Я — житель всех времён, но прописку свою потерял давным-давно.Сначала пытался восстановить — ходил в хронику, стоял в очередях между XVIII и XX веками. Но там всегда перерыв: то Пушкин обедает, то декабристы совещаются, то футуристы опять всё сломали. Времена относятся ко мне с лёгким недоверием: Античность считает меня слишком нервным, Средневековье — слишком читающим, а Будущее поглядывает, как на непрошеного гостя, который вот-вот попросит Wi-Fi.

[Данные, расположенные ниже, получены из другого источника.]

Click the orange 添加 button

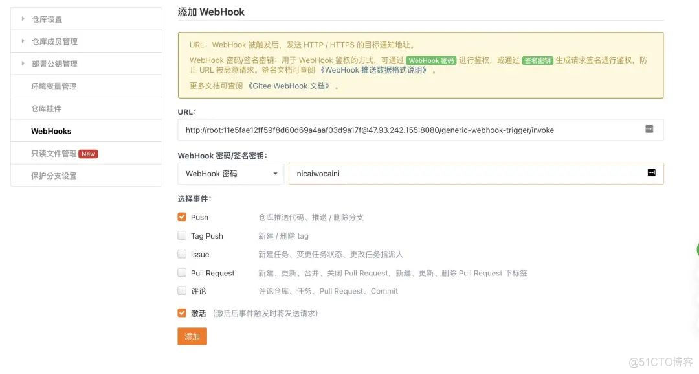(x=192, y=336)
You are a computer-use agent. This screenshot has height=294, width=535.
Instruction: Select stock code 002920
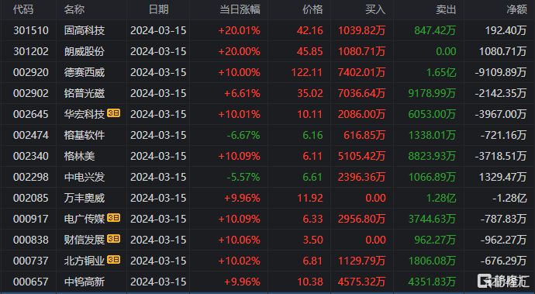(x=31, y=72)
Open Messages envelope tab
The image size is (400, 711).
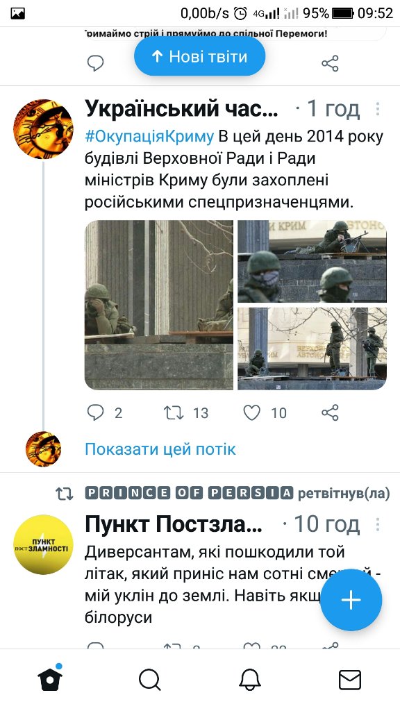(350, 680)
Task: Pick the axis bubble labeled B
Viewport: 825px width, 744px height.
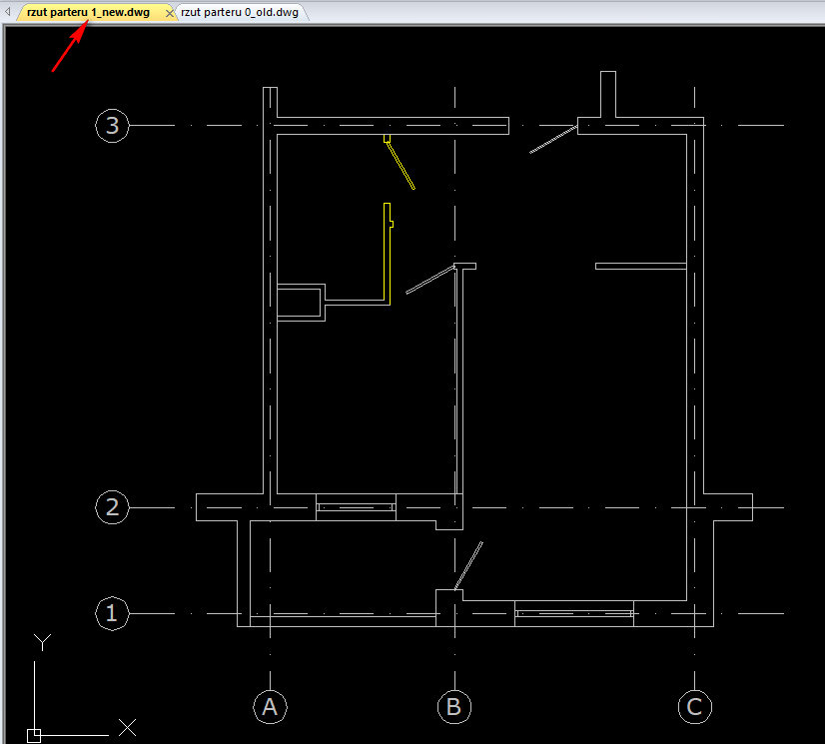Action: coord(454,707)
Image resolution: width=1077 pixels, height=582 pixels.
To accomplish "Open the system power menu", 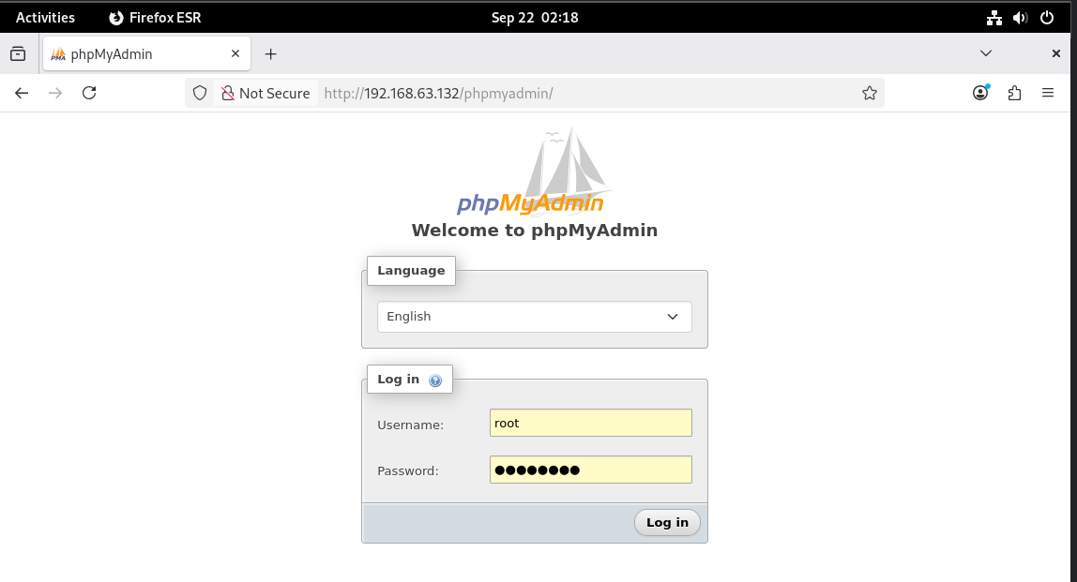I will pos(1047,18).
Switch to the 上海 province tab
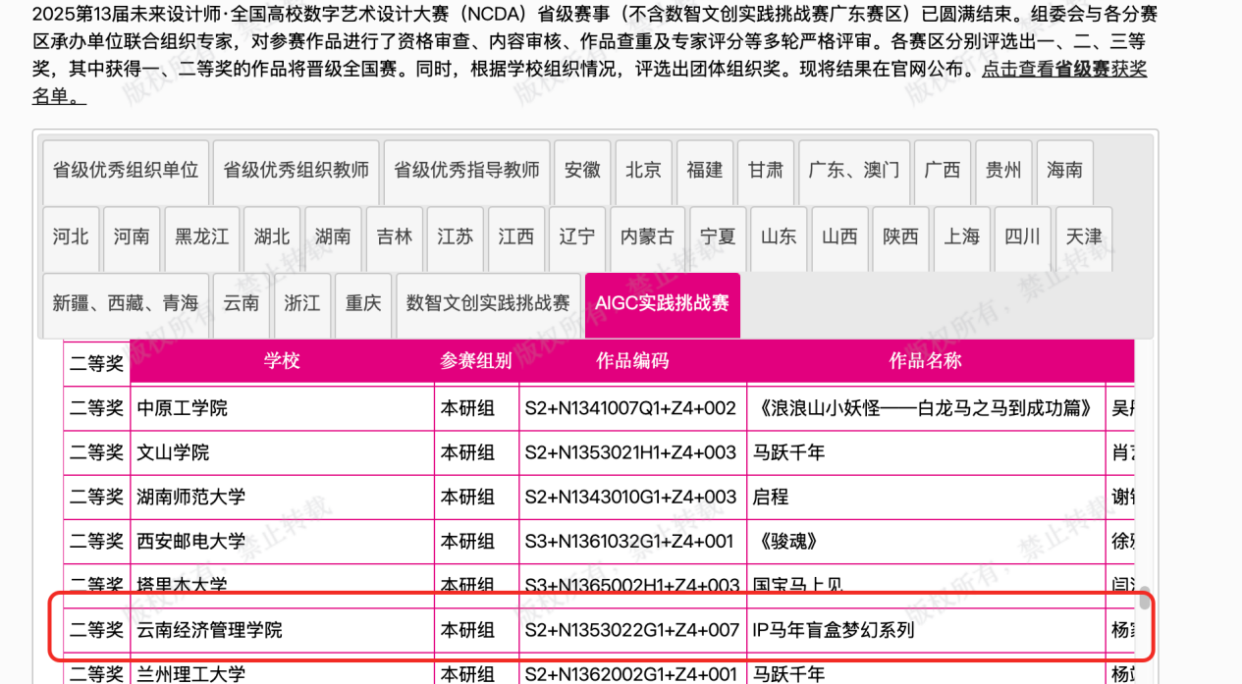This screenshot has width=1242, height=684. point(961,237)
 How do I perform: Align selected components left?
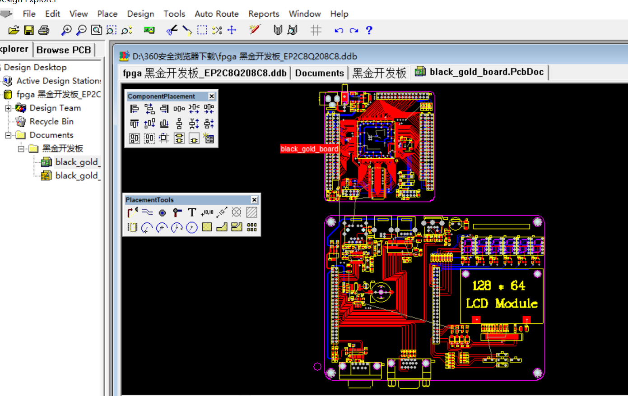134,108
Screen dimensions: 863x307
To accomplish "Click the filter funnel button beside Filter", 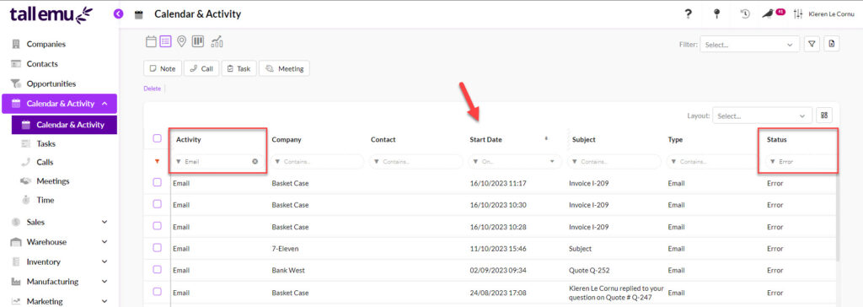I will coord(812,45).
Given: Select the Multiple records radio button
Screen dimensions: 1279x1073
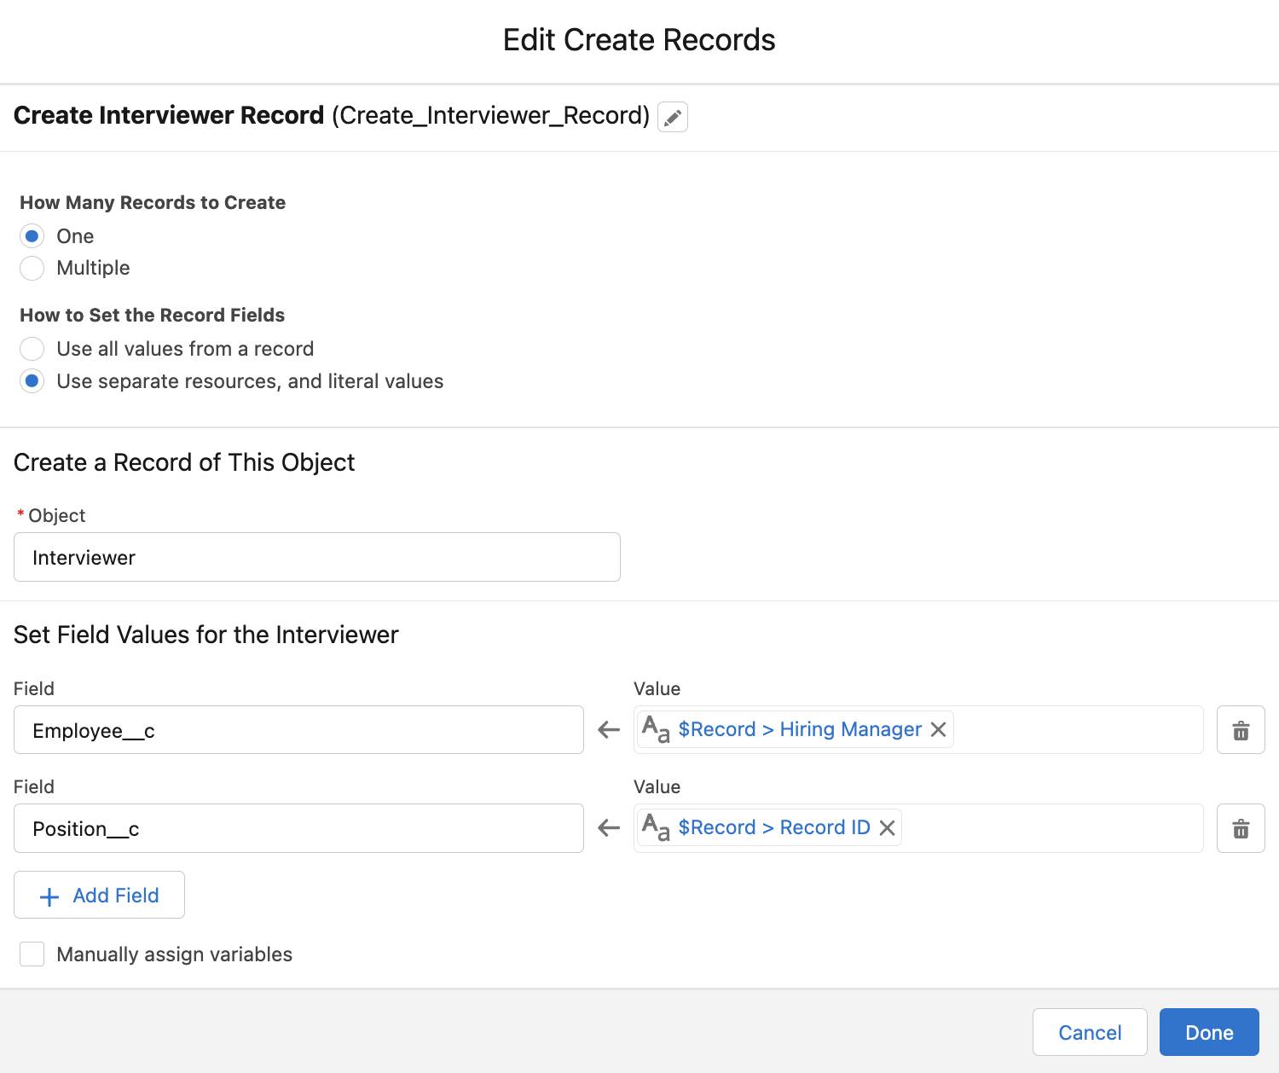Looking at the screenshot, I should tap(32, 268).
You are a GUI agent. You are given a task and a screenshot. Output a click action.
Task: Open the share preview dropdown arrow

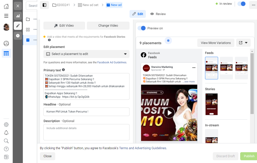click(246, 43)
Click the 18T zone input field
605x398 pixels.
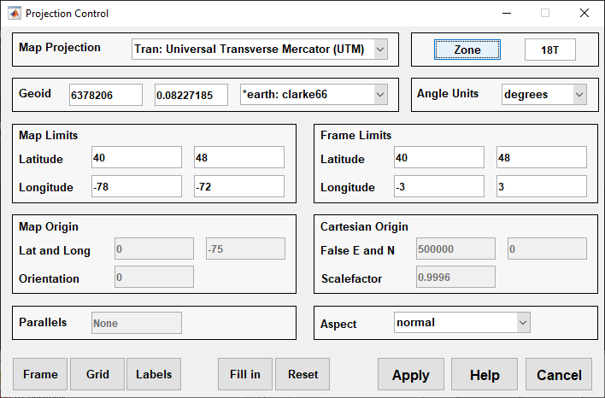549,50
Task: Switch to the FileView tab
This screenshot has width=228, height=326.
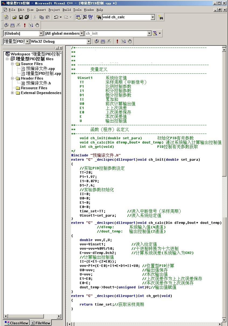Action: (x=40, y=323)
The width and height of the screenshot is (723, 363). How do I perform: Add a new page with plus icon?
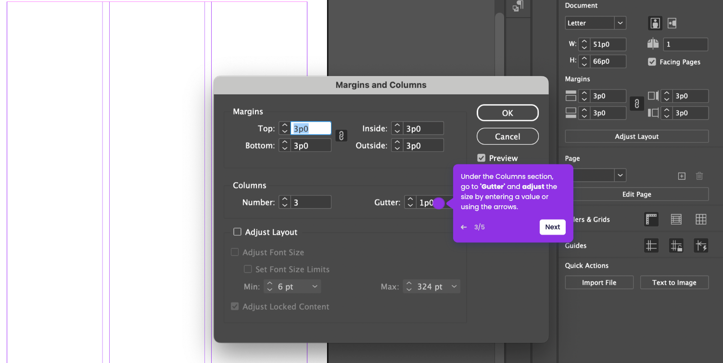tap(682, 176)
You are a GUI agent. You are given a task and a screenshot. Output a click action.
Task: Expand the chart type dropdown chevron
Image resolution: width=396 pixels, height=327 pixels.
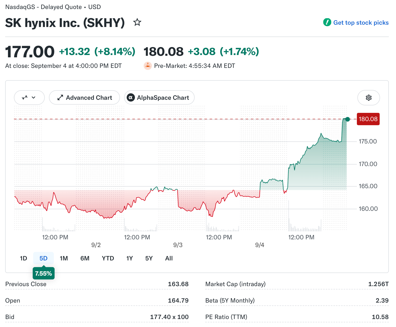[33, 98]
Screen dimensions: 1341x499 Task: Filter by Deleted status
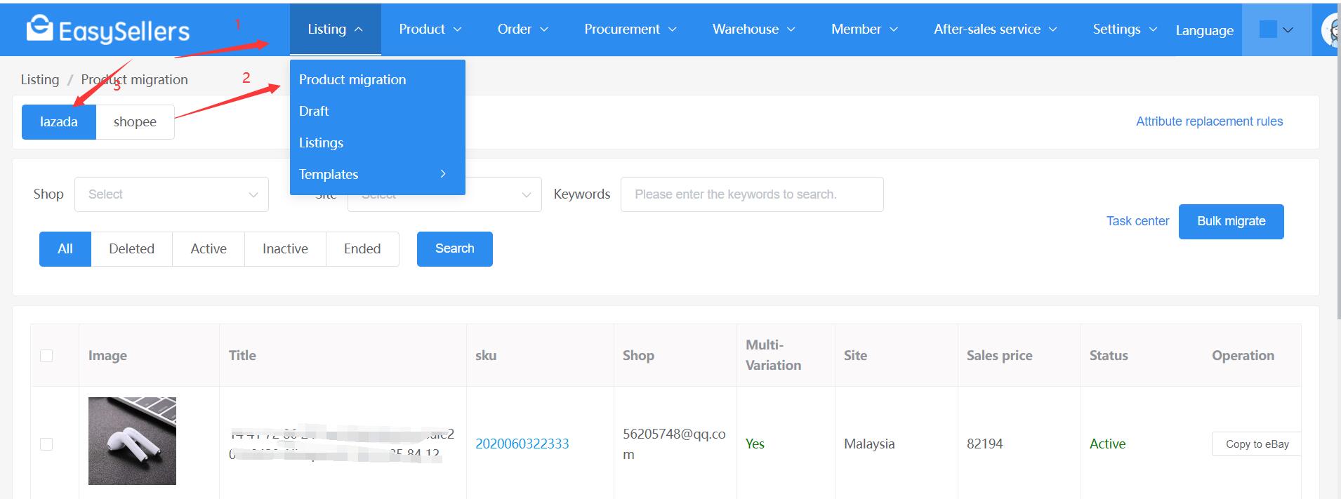(x=131, y=249)
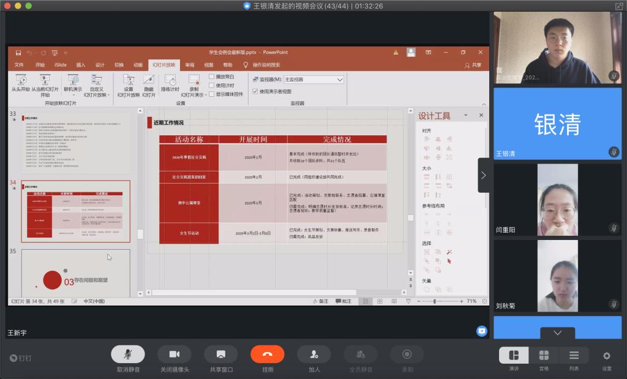The image size is (627, 379).
Task: Select the 插入 ribbon tab
Action: (81, 65)
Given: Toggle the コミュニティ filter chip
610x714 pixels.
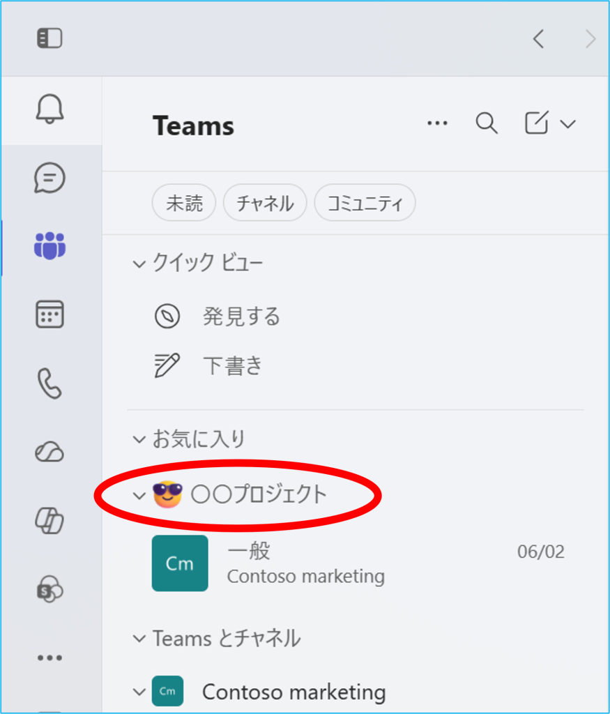Looking at the screenshot, I should [365, 203].
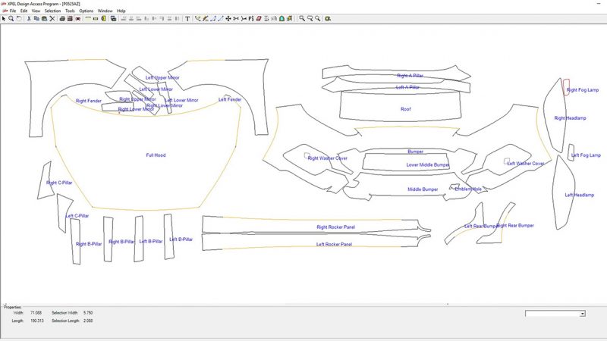Click inside the Properties combo box field
Screen dimensions: 607x341
[x=552, y=314]
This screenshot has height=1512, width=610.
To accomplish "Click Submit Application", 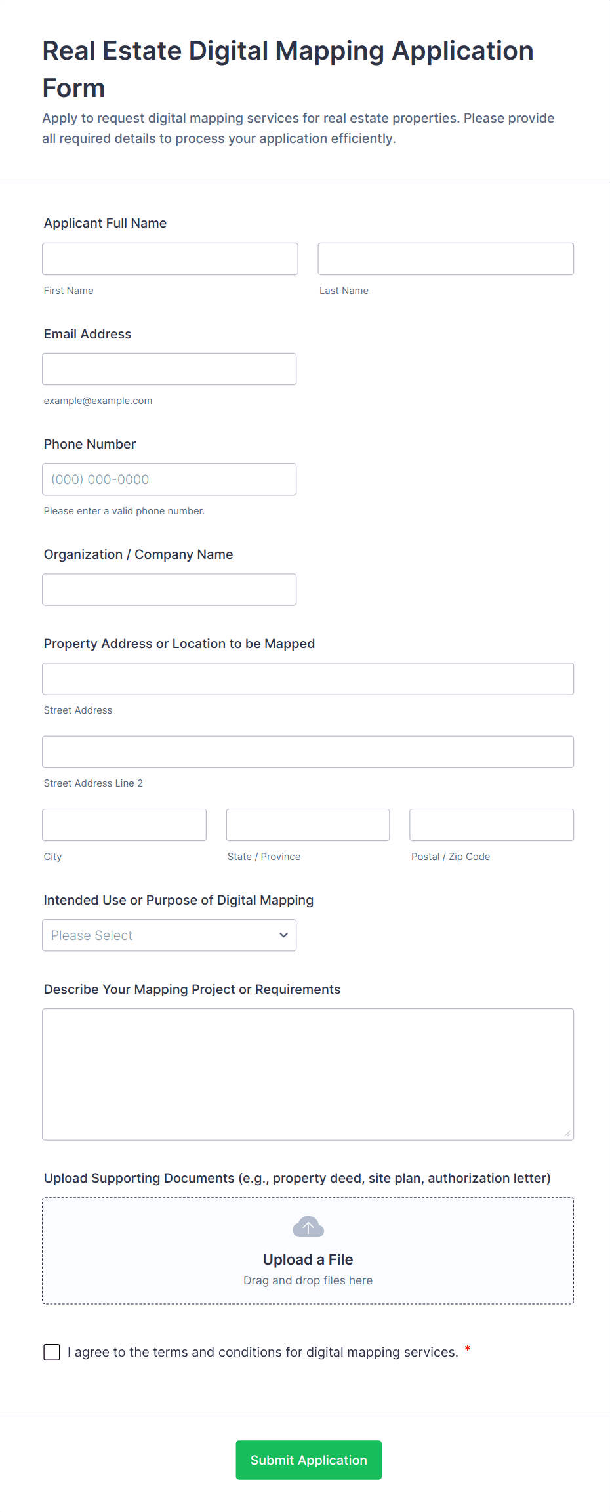I will pyautogui.click(x=308, y=1460).
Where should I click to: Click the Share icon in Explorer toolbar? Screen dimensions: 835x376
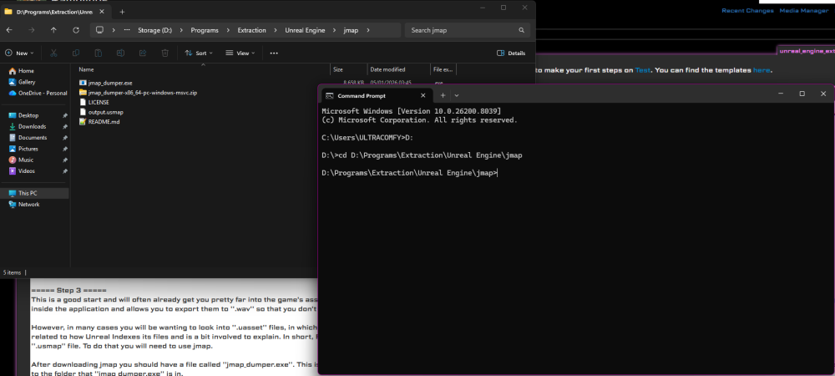pos(143,53)
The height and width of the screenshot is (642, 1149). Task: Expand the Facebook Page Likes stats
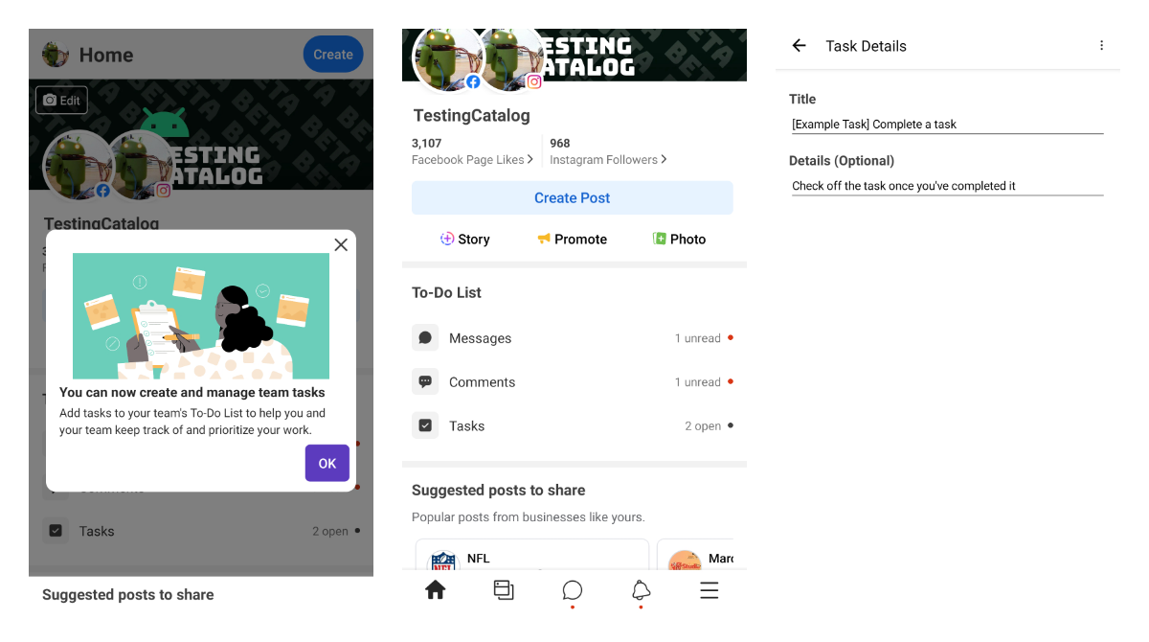click(x=470, y=151)
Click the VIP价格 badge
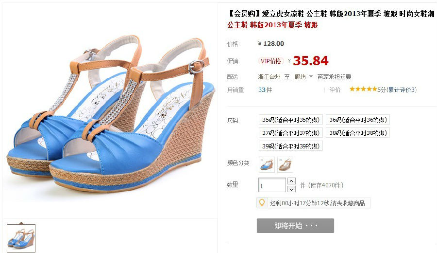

Я же никому не мешаю. Хожу тихо, чтобы не разбудить Ренессанс, который любит поспать после своих великих идей. Поглаживаю модерн по узорам, чтобы он не обижался, что его редко вспоминают. Говорю будущему: «Не переживай, у тебя всё ещё впереди», — а оно краснеет, потому что не привыкло к нежности.
Жить во всех временах — всё равно что носить пальто, сшитое из календарей: локоть — из эпохи Возрождения, подкладка — из конца века, карман — из завтрашнего дня. В нём всегда что-то звенит — то римская монета, то забытая мысль из послезавтра. И всё же иногда я завидую тем, кто живёт в одном-единственном времени. У них часы идут вперёд, а не в стороны. У них воспоминания складываются в коробку, а не разбегаются по коридорам истории, крича: «Лови меня в XIII столетии! Нет, в XIX! Нет, я уже в XXII!»
Но стоит мне огорчиться, как время — всё, разом — садится рядом, будто немного неловкий, но заботливый родственник, кладёт руку мне на плечо;и тихо шепчет: — Ну что ты. Без тебя мы бы давно заскучали.
Я — житель всех времён, но, честно говоря, времена мной недовольны.Они собрались на общем собрании эпох, сидят в кругу — как странный комитет по контролю над вечностью — и обсуждают мою неприличную вездесущесть.
Античность там приходит в тогу, но с зонтом — на случай дождя из будущего. Средневековье в кольчуге, но с берушами — чтобы не слышать прогресса. Будущее приносит блестящую коробку, внутри которой что-то пищит и пытается стать смыслом. И все они смотрят на меня с одинаковым выражением: кто тебя вообще приглашал? Я бы и рад уйти, но времени — как на злом карнавале — круговое движение.
Пока обходишь Петровские реформы, тебя уже затягивает барокко;приседаешь, чтобы завязать шнурок — оказываешься в Наполеоновских войнах; а чихаешь — и вот ты в постисторической эпохе, где все кашляют синхронно. Жить во всех временах — значит постоянно попадать в нелепости: вчера я наступил на римскую дорогу и оказался в эпохе модерна; сегодня случайно сел на кресло Фрейда, и теперь каждый век мне что-то объясняет; а однажды я подмигнул древнему Египту — теперь он пишет мне длинные письма и требует вернуть взгляд.
Иногда время начинает меня ремонтировать:то античность пытается выпрямить мою судьбу циркулем,то будущие инженеры вежливо спрашивают, не хочу ли я быть обновлён до последней версии. Средневековье вообще предлагало экзорцизм — «чтобы выгонять лишние века». Но я терплю. Я уже привык к ритуалам своей абсурдной прописки: завтрак у меня из остывшего Просвещения,обед — из горячего индустриализма, а ужин — из того, что упало со стола будущего и жалобно пищало. И всё же, когда мир засыпает, время — это огромный, лохматый, плохо укротимый зверь — ложится рядом, накрывает меня лапой из эпох и сопит, как древний вулкан.
Потому что даже чудовищам иногда хочется, чтобы кто-то умел жить сразу во всех их жизнях.